## EXTRAHIERTER TEXT
»»
Dr. Monique Lehky Hagen, der Bundesrat will eine gesetzliche Frauenquote. Was halten Sie davon?

Prinzipiell denke ich, dass man für gleichwertige Kompetenzen die gleichen Möglichkeiten bekommen sollte, was ja erwiesenermassen leider nicht der Fall ist, da man zu Quoten greifen muss, um eine lächerliche 30 Prozent Chancengleichheit zu bekommen. Die Diskussionen um die Frauenquote zeigen, dass es immer noch massive Vorurteile gibt, betreffend der Qualitäten und der Lernfähigkeit und Anpassungsfähigkeit von Frauen in führenden Strukturen. Man scheint zu vergessen, dass die Frauen die Pfeiler der meisten Gesellschaften sind, die Verantwortung für die Haushaltsführung übernehmen, aber auch grösstenteils dafür verantwortlich sind, dass die Kinder ihre Entwicklung möglichst schadenfrei überstehen und die überlebenswichtigen sozialen Umgangsformen gelernt werden. Welche Ausbildungen, Erfahrungen und Charaktereigenschaften eines Verwaltungsrats haben Männer, die Frauen nicht zu haben scheinen? Das Problem müsste anders formuliert werden: Es gibt in der Schweiz zu viele Verwaltungsräte, die nicht die nötigen Kompetenzen und Erfahrungen haben, die dieses Mandat verlangt und es bräuchte mehr professionelle Einführungen für Verwaltungsräte, damit sie Entscheidungen fällen, die an das Milieu, in dem sich der Betrieb bewegt, optimal angepasst sind. Auch sollten sie den Betrieb und die Leute, die darin arbeiten, besser kennen und verstehen. Zu viele Entscheidungen werden von Leuten gefällt, die zu wenig Ahnung haben von dem, was an der Basis passiert oder die ihre Verantwortung nicht wirklich wahrnehmen. Das gibt zum Teil beträchtliche Probleme und hat nichts mit Mann oder Frau zu tun. Es scheint aber, dass Männer oft weniger Mühe haben, solche Entscheidungen zu treffen als Frauen.

Ist der Vorschlag des Bundesrates zielführend?

Wenn man nicht einen ersten Schritt macht, kann man auch nicht zu einem Ziel kommen. Ich glaube, es ist ein erster Schritt und es ist bedenklich, wenn man sieht, was schon ein kleiner Schritt, der an keinerlei Sanktionen gebunden ist, für grosse Wellen und Vorurteile aufwirft. Das ist doch der Beweis, dass dieser Schritt unerlässlich ist, um Bewegung in eine von Vorurteilen geprägte Mentalität hineinzubekommen.
««
## DATENSÄTZE
»»
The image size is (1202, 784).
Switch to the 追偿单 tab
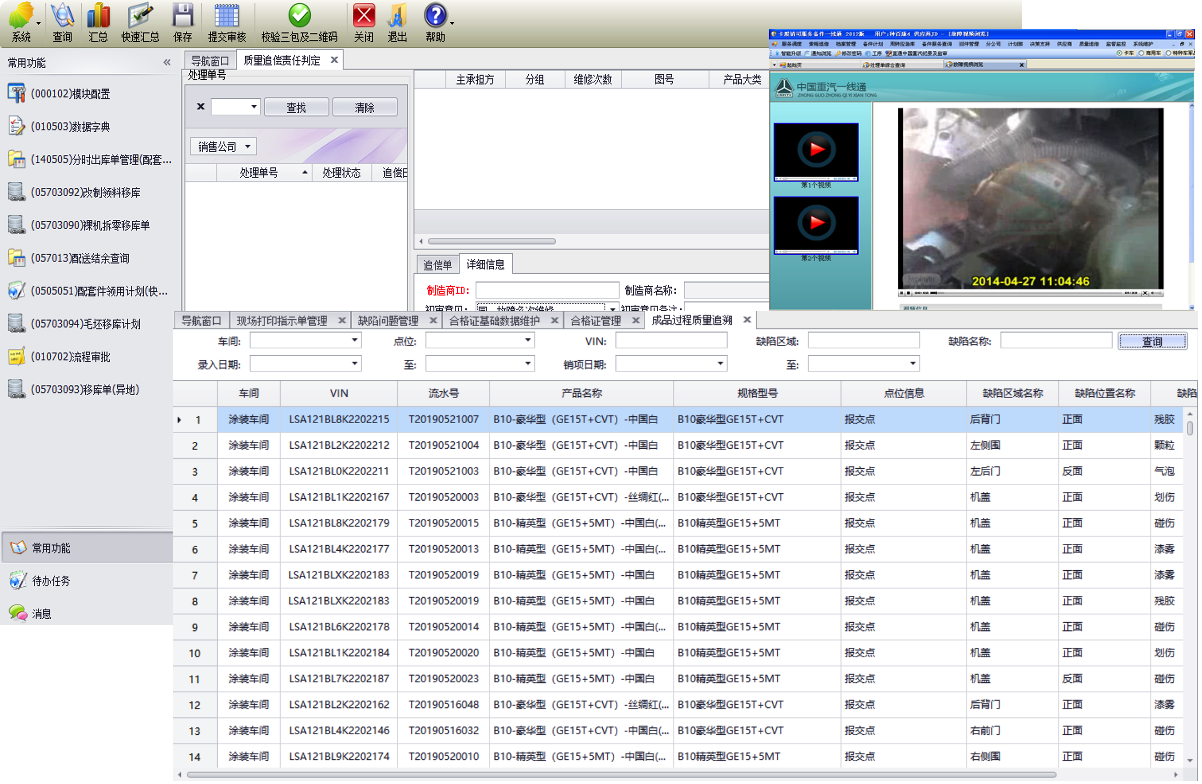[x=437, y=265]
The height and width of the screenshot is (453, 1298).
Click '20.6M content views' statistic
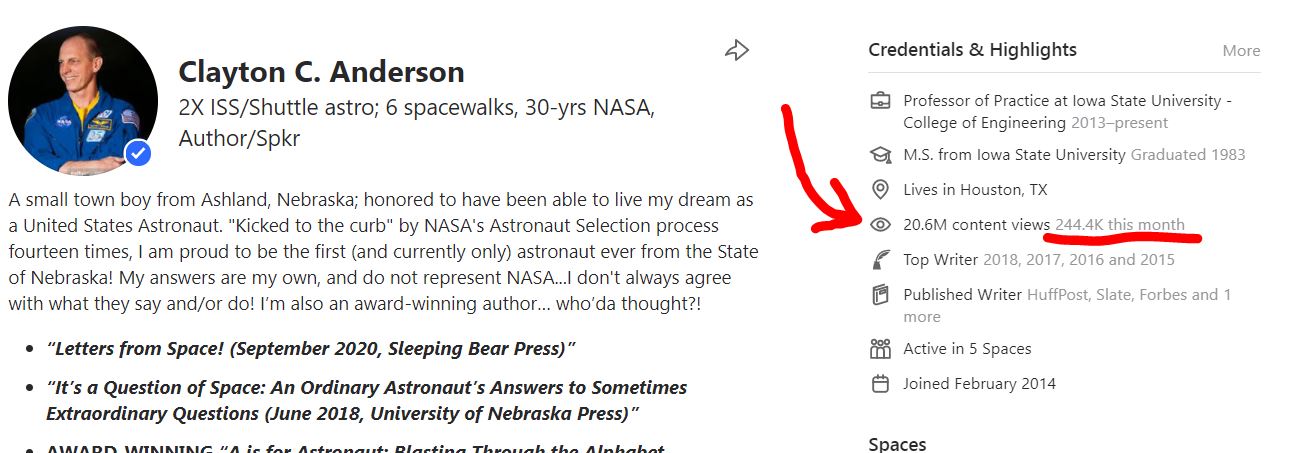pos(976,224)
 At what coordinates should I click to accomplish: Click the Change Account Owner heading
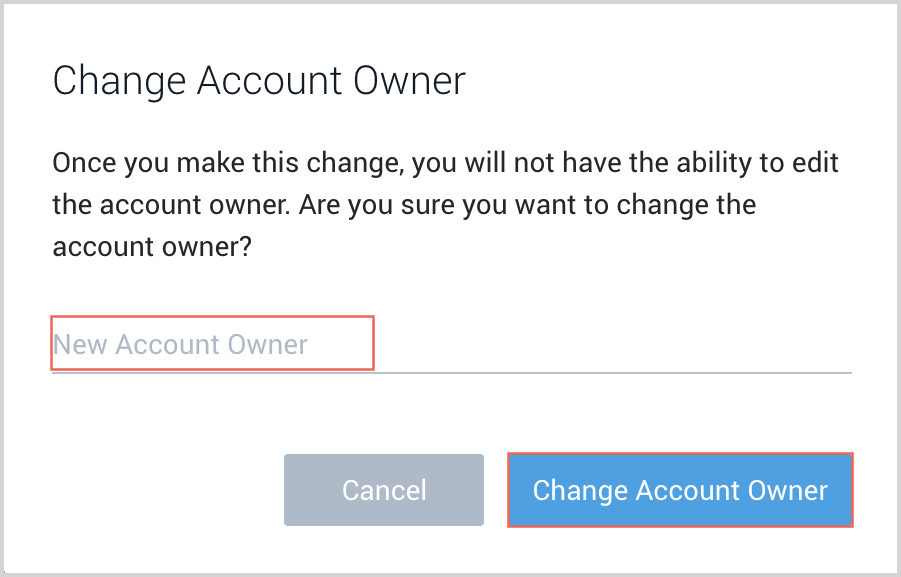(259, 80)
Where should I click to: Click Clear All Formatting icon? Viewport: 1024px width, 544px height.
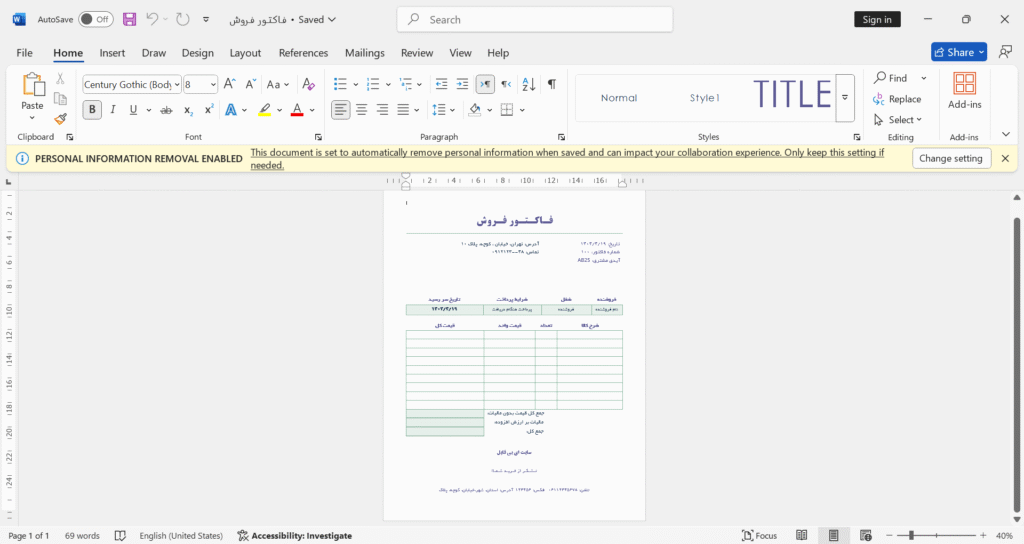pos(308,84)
««
## AUFGABE
Nehmen Sie den Text zur gesetzlichen Frauenquote nach seinem letzten Satz wieder auf und setzen Sie ihn fort.

## ERGEBNIS
Würde sich denn durch eine Frauenquote etwas ändern?

Ich denke ja. Persönlich bin ich überzeugt, dass es mindestens ebenso viele Frauen gibt, die gleichwertige Leistungen zu denen, die vom Durchschnitt der männlichen Verwaltungsräte geleistet werden, erbringen können. Dieselbe Haltung habe ich bereits als Studentin am Kollegium vertreten, als ich überzeugt war, dass mindestens so viele Mädchen einen Mathe-
Durchschnitt von 4,0 herbringen könnten wie Männer. Diese Aussage war 1990 leider für eine Vielzahl meiner Schulkollegen eine Beleidigung und wurde als Provokation empfunden. An der heutigen Problematik sehen wir, dass sich in den letzten 20 Jahren noch nicht viel in der Gleichberechtigung geändert hat. Wenn man nicht Anreize schafft, starre Prämissen zu überdenken, wird sich auch in den nächsten 20 Jahren nichts ändern.

Was für eigene Erfahrungen haben Sie als Verwaltungsrätin gemacht?

Als Frau muss man zuerst Vorurteile abbauen. Man wird oft erst ernstgenommen,
wenn man zwei bis drei Mal die Leistung bringt, die ein Mann für dieselbe Anerkennung bringen muss. Man wird primär als Frau und nicht als Fachperson wahrgenommen – es wird primär davon ausgegangen, dass man weniger belastbar ist, weniger zuverlässig, weniger vernetzt, weniger was auch immer. Es ist nicht einfach Berufsleben und Familienleben unter einen Hut zu bringen und man hat immer eine Doppel­belastung in dieser Beziehung, die von den Männern in derselben Form kaum gefordert wird. Handkehrum kann man lernen die
Tatsache, dass man oft unterschätzt wird, positiv zu nutzen.

Was heisst das?

Als Frau wird man zur Kreativität gezwungen, um sich behaupten zu können.